Denzil Jones

Personal information
- Full name: Denzil Jones
- Born: second ¼ 1926 Merthyr Tydfil district, Wales
- Died: 25 December 2010 (aged 84) Margam, Wales

Playing information

Rugby union
- Position: Prop
Club
| Years | Team | Pld | T | G | FG | P |
| ≤1951–≤51 | Taibach RFC |  |  |  |  |  |
| ≤1951–53 | Aberavon RFC |  |  |  |  |  |
|  | Total | 0 | 0 | 0 | 0 | 0 |

Rugby league
- Position: Prop
Club
| Years | Team | Pld | T | G | FG | P |
| 1953 | Wigan | 14 | 1 | 0 | 0 | 3 |
- Source:

= Denzil Jones =

Welsh rugby league footballer (1926–2010)
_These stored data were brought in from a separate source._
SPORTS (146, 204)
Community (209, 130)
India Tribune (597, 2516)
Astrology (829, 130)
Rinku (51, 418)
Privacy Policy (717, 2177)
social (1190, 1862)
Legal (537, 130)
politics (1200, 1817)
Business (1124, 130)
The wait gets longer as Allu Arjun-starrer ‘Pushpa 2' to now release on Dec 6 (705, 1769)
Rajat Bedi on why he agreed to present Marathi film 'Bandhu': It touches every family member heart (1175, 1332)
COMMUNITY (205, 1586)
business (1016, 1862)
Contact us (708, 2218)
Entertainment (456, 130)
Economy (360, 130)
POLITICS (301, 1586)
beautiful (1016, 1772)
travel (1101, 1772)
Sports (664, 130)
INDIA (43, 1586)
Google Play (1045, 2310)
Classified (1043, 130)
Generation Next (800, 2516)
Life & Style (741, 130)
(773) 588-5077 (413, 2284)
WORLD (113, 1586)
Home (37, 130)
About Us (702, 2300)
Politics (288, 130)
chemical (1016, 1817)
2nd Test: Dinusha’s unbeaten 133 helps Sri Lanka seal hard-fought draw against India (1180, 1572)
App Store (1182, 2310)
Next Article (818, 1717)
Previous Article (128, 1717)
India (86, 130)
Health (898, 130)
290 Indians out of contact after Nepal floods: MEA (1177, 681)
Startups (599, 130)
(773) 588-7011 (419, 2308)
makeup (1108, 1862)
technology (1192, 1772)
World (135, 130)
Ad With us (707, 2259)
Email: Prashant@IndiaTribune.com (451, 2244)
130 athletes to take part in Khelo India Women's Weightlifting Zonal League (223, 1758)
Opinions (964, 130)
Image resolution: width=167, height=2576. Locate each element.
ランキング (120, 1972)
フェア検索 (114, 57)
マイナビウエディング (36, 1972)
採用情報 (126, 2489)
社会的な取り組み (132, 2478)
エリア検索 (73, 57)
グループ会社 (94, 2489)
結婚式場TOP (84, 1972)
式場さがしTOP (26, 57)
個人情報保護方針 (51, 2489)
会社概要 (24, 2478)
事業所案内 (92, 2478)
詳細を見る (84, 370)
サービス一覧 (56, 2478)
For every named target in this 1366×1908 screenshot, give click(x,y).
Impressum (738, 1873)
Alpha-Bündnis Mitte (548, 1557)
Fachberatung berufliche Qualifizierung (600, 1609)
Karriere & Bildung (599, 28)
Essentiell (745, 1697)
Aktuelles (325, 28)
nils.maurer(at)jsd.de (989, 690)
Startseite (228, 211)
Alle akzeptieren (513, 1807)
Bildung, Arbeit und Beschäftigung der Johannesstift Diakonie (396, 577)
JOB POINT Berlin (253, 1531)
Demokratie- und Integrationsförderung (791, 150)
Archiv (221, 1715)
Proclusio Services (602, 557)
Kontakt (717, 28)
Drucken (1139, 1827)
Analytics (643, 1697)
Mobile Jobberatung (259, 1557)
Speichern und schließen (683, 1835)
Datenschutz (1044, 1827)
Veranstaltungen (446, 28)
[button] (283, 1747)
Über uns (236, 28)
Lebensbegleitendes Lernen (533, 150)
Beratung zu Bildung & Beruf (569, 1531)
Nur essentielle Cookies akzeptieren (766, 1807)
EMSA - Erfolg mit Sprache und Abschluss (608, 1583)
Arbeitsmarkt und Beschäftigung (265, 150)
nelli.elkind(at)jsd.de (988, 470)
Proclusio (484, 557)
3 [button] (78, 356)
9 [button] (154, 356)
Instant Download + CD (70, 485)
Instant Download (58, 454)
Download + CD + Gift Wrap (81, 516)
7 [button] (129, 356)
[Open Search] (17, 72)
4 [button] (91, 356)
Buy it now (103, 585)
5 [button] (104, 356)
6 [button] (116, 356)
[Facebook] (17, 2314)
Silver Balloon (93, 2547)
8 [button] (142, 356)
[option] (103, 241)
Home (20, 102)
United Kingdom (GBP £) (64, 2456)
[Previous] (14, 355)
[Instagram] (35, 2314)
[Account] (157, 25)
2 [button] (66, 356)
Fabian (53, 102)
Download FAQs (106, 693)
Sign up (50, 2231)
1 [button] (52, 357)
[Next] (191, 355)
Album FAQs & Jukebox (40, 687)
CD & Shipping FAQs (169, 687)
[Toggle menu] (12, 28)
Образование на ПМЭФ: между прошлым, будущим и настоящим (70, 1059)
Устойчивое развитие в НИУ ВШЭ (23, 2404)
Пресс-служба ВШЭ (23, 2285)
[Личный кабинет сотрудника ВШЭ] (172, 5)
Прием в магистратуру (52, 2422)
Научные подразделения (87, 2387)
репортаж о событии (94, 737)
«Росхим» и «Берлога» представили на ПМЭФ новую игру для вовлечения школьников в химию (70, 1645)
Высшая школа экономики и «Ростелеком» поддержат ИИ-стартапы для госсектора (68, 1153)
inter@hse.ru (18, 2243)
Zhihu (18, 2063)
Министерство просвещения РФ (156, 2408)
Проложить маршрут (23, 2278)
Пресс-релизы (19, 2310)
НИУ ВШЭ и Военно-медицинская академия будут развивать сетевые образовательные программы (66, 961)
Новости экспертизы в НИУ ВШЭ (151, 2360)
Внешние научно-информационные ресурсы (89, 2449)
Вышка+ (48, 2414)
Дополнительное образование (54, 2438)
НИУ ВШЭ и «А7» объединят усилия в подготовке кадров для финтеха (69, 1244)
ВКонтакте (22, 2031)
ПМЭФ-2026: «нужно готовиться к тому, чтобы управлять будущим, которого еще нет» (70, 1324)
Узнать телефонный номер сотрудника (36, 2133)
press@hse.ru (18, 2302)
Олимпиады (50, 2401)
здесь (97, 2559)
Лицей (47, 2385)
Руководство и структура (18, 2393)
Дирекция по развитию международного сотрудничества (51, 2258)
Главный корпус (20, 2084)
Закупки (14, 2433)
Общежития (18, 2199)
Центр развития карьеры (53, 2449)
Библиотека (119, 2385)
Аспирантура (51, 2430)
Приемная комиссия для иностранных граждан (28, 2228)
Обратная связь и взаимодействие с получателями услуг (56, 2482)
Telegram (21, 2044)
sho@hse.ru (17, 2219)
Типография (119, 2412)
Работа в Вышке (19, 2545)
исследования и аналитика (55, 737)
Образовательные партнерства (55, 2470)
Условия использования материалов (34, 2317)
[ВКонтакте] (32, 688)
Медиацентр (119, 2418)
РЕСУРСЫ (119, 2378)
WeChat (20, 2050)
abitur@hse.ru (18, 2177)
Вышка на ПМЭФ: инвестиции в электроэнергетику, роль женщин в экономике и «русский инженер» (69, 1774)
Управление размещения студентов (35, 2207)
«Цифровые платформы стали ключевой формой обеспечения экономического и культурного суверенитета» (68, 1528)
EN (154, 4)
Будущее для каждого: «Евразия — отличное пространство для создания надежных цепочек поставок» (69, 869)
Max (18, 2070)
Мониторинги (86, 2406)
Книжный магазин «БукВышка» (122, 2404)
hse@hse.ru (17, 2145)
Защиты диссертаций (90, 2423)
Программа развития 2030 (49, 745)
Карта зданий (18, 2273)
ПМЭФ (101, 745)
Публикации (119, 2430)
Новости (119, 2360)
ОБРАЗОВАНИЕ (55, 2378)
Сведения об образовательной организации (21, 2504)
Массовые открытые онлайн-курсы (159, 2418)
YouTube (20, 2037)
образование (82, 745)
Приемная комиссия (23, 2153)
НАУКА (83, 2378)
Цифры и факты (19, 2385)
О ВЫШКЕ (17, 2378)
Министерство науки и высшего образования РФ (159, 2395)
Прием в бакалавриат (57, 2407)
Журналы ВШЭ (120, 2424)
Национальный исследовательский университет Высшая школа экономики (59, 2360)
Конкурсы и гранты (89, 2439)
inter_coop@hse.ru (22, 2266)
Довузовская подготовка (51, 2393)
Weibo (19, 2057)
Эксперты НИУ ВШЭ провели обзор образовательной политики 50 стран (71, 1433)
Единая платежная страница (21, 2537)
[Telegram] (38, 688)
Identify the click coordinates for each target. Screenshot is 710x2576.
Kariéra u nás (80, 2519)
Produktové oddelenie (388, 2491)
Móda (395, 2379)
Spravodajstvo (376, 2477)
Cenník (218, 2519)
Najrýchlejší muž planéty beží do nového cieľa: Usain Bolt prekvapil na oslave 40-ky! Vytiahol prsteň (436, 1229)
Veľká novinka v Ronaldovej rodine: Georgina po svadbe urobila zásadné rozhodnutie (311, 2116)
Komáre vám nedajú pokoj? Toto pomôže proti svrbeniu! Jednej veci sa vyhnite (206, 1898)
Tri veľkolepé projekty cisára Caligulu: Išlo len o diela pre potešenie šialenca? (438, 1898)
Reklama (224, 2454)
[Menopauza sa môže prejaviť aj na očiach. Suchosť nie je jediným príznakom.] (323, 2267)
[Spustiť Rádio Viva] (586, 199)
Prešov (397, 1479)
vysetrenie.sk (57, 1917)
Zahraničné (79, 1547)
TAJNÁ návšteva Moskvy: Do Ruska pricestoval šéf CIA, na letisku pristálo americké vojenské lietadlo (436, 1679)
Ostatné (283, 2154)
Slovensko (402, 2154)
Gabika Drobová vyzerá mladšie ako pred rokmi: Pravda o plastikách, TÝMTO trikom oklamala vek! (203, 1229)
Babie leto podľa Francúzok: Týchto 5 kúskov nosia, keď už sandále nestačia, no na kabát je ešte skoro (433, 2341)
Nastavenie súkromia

Denzil Jones (birth registered second ¼ 1926 – 25 December 2010), also known by the nickname of "Buck" (after actor Buck Jones), was a Welsh rugby union, and professional rugby league footballer who played in the 1940s and 1950s. He played club level rugby union (RU) for Taibach RFC and Aberavon RFC, as a prop, and club level rugby league (RL) for Wigan, as a .

==Background==
Denzil Jones' birth was registered in Merthyr Tydfil district, Wales, he worked at the Margam Knuckle Yard. and he died aged 84 in Margam, Wales.

==Playing career==

===Notable rugby union tour matches===
Denzil Jones played, and was captain, in the combined Aberavon RFC/Neath RFC teams' 0–22 defeat by South Africa at Talbot Athletic Ground, Aberavon on Saturday 17 November 1951.

===Rugby league club career===
Denzil Jones' made his début for Wigan in the 34-3 victory over Barrow at Central Park, Wigan on Saturday 24 January 1953, and scored his first try for Wigan in the 37-5 victory over Liverpool City at Central Park, Wigan on Saturday 7 March 1953.

==Personal life==
Denzil Jones was married to Betty Smart.